La petite gauloise, de Jérôme Leroy

Alors que Les derniers jours des fauves continue à faire parler de lui jusque dans Le Masque et la Plume sur France-Inter, j’ai décidé de renouveler mon plaisir en me plongeant dans un précédent livre de Jérôme Leroy chez le même éditeur, La Manufacture de livres : La petite Gauloise, un excellent ouvrage.

Le résumé

Dans une grande ville de l’Ouest, le temps est suspendu et l’on s’attend au pire. Enfin, si seulement on savait à quoi s’attendre … Mais il aurait fallu que l’indic parle plus tôt. Ou que le flic auquel il s’est confié avant d’être descendu ne soit pas lui aussi tué par erreur. Il aurait fallu que les types qui préparent le coup ne se retrouvent pas éparpillés aux quatre coins de la ville, planqués dans des caves et des entrepôts. Il aurait fallu que cette affaire-là ressemble à ce que l’on connaît. Seulement qui pouvait prévoir que tout repose entre les mains d’une gamine encore au lycée, de cette petite Gauloise mystérieuse et prête à tout pour que sa vie ait un sens ?

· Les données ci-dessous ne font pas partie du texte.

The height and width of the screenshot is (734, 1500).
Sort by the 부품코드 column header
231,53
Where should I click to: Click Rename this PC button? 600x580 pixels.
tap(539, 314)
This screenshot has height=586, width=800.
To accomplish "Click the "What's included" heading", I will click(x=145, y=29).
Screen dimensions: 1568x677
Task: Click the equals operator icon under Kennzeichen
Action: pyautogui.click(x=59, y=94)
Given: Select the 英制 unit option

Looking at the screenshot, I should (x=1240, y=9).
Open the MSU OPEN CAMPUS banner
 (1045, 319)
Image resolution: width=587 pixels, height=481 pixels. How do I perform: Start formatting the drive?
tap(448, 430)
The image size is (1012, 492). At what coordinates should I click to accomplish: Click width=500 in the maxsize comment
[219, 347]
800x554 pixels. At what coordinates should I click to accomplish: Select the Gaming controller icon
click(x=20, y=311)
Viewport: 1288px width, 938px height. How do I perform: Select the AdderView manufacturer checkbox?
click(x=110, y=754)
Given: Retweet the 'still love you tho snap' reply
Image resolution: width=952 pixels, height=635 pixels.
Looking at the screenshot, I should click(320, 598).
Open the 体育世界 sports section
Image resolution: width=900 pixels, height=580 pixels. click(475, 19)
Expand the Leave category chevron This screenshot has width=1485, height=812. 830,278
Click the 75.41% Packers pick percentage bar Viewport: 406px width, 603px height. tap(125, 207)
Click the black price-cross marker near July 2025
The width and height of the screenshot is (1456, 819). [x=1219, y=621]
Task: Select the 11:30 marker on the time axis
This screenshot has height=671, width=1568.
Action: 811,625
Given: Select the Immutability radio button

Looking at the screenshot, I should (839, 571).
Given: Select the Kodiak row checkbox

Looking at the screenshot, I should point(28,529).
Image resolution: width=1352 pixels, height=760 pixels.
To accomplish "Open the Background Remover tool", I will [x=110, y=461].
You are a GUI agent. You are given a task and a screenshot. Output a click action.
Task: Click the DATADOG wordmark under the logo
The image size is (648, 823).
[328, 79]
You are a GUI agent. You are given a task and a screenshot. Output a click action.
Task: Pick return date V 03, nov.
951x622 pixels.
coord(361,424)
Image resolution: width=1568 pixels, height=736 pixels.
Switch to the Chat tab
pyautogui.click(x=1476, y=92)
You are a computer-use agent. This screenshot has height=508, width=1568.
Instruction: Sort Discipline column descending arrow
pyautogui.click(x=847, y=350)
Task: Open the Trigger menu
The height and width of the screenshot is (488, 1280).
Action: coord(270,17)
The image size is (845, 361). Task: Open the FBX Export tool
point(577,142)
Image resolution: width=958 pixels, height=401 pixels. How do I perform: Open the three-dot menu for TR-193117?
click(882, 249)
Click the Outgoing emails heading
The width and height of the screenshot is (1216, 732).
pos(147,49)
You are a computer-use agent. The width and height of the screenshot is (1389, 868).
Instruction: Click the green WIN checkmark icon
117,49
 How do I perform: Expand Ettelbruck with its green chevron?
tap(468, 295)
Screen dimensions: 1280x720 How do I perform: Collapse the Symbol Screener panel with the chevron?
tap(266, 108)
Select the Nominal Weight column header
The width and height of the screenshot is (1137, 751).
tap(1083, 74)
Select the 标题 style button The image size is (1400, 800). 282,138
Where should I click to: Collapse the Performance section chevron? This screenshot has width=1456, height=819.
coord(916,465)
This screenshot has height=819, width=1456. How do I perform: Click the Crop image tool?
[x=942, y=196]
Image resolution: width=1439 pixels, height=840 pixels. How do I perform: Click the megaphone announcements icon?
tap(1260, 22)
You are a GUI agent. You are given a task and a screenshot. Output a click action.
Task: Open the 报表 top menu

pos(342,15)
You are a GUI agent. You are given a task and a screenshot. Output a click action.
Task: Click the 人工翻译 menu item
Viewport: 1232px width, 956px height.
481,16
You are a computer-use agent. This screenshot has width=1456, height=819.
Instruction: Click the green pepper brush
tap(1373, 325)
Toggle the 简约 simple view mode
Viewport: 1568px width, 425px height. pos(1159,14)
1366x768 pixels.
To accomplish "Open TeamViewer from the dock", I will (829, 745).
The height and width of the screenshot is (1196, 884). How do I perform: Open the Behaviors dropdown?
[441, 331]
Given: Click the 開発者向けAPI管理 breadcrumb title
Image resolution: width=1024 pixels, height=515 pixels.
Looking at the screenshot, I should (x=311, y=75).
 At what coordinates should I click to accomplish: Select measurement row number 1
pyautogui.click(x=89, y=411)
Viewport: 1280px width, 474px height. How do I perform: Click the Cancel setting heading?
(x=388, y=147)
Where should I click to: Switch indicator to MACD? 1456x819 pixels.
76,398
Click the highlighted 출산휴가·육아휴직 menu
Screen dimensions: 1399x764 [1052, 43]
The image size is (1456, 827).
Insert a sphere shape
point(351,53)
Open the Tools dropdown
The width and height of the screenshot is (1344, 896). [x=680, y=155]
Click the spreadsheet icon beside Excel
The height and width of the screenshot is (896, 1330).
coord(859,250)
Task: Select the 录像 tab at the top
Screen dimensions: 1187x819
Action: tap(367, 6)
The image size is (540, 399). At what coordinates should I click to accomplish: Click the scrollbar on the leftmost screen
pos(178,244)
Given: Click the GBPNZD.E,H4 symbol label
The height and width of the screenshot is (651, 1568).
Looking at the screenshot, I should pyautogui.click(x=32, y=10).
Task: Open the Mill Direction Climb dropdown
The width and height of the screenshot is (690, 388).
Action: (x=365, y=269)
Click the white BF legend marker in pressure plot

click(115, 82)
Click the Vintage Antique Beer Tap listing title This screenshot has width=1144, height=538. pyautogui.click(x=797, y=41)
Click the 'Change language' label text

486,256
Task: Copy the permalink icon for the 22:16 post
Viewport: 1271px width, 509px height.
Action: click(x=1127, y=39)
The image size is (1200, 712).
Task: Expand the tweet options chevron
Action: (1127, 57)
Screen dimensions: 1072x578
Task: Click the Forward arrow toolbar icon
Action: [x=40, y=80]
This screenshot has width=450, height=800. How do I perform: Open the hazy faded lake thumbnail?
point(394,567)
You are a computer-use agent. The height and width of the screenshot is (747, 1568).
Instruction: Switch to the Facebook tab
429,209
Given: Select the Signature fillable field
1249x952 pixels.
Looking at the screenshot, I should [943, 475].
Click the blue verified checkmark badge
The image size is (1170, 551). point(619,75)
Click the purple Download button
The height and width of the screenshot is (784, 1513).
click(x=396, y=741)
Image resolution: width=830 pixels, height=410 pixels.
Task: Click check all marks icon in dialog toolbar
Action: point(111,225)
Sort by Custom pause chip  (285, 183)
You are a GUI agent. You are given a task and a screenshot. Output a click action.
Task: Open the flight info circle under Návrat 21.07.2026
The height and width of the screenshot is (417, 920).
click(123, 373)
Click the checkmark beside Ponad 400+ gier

Après Le Bloc et L’Ange gardien, Jérôme Leroy, subtil observateur des dérives politiques et identitaires de notre société, nous offre un nouveau roman incisif et troublant.

Ce que j’en dis …

J’avais beaucoup aimé le style percutant des Derniers jours des fauves et honnêtement, je ne m’attendais pas à lire quelque chose qui le soit encore davantage !

En fait c’est peu dire, on est vraiment plusieurs crans au-dessus.

La petite Gauloise est un livre court, qui se lit très vite, d’une traite pourquoi pas. Un roman qui porte en lui un sentiment d’indignation légitime. Il sonne comme une gifle et dénonce l’acceptation résignée d’une violence multiforme et omniprésente.

Tout le monde en prend pour son grade et c’est bien fait. Tous les protagonistes sont pétris d’égoïsme et de nullité crasses, l’ensemble est très sombre et totalement dépressif. Mais pour autant ce livre ressemble plus à une photo prise sur le vif d’une réalité qu’on aurait préférer cacher qu’à une satire sociale ou une caricature politique.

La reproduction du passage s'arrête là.